"Love House" is a song by English singer Samantha Fox from her third studio album, I Wanna Have Some Fun (1988). Rob Bolland and Ferdi Bolland wrote and produced the song. It was released as the first European single from the album in the third quarter of 1988. In the United States, it was released as the album's third and final single in 1989.

Song information
"Love House" was one of the first acid house singles to appear on mainstream charts. In 2009, reflecting on the rave era, Fox stated, "Of course, I experienced the acid house scene. It actually happened in London at the end of the 80's and acid house parties were held in disused warehouses that were taken over for one night only."

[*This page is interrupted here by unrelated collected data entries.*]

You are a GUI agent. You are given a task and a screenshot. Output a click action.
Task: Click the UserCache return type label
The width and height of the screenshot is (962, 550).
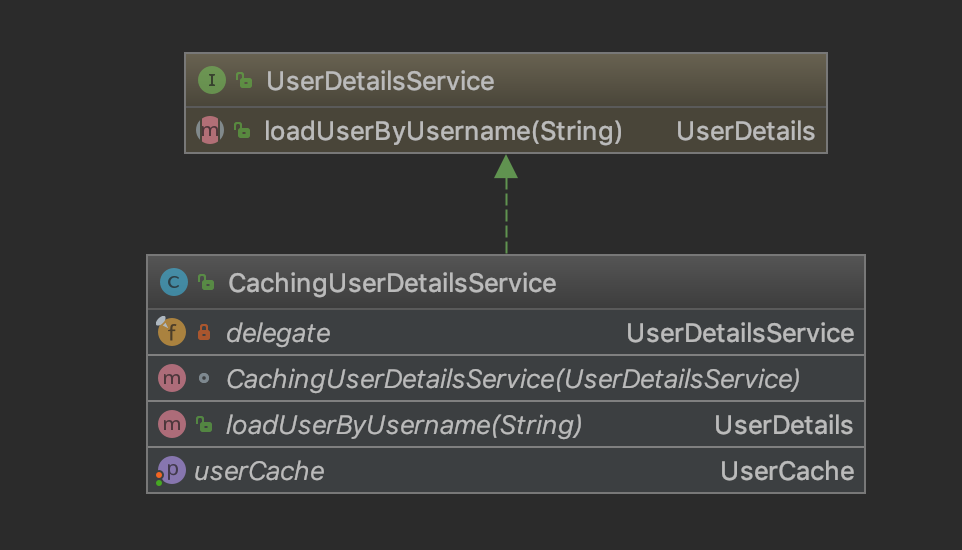pos(787,471)
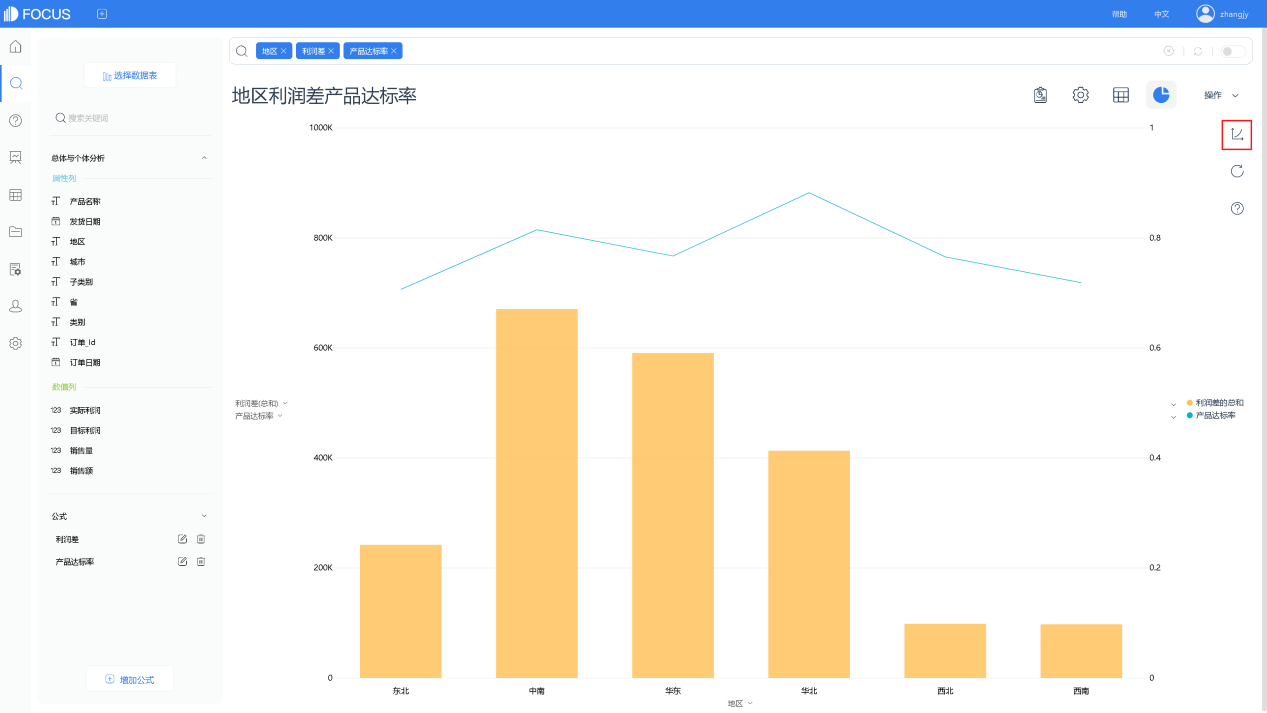Open chart settings gear icon
This screenshot has height=713, width=1267.
[1080, 95]
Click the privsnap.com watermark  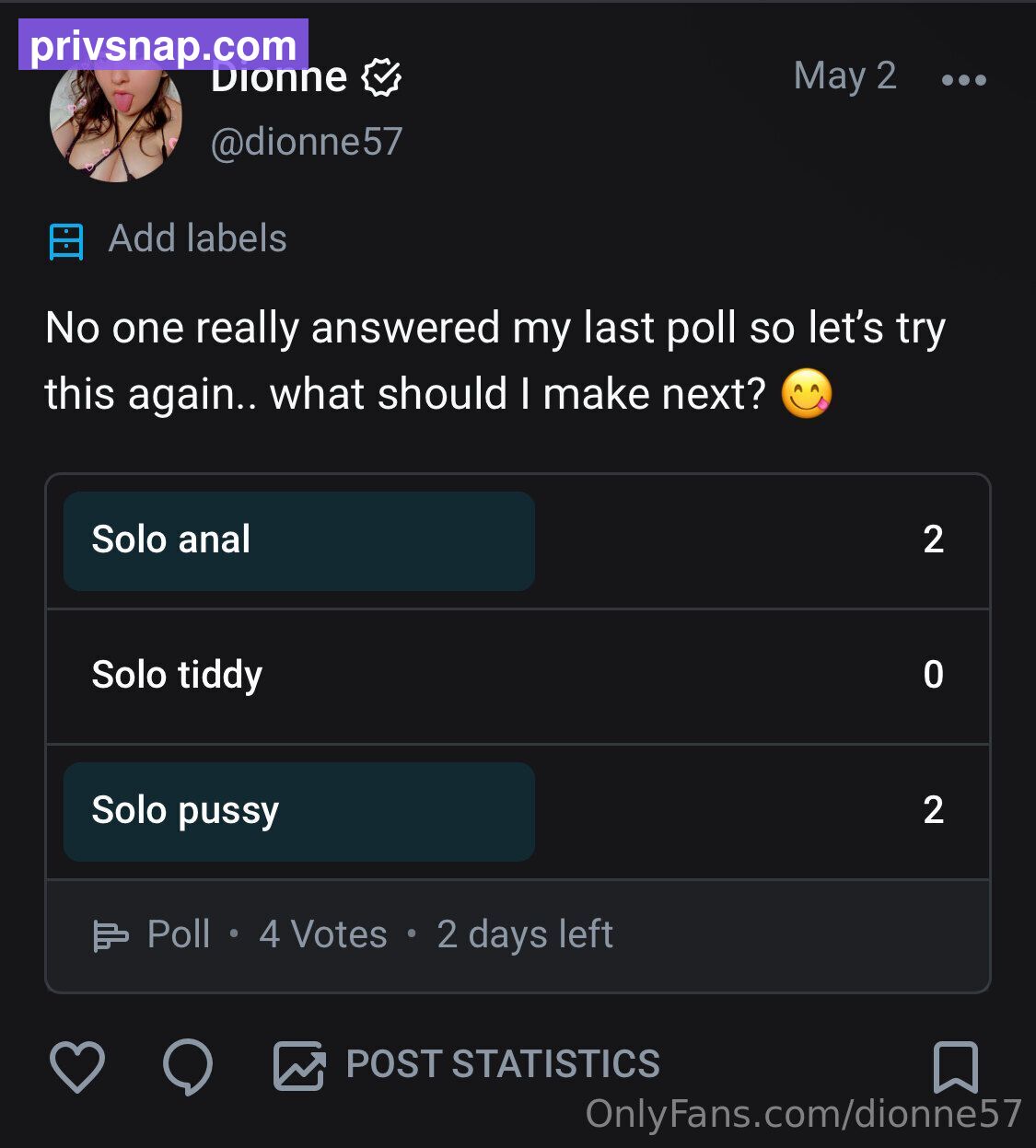point(163,45)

Among the samples used is a vocable from "Just That Type of Girl" by Madame X and "Yamsaharny" by legendary singer Umm Kulthum. The "Black Pyramid Mix" was produced by electronic music producer Kevin Saunderson.

Reception
The Orlando Sentinel praised the song saying, "Rob and Ferdi Bolland twiddle the knobs to grand effect on 'Love House' and also on 'One in a Million'." The Dallas Morning News, however, dismissed the track as "computerized schlock" and "pseudofunk."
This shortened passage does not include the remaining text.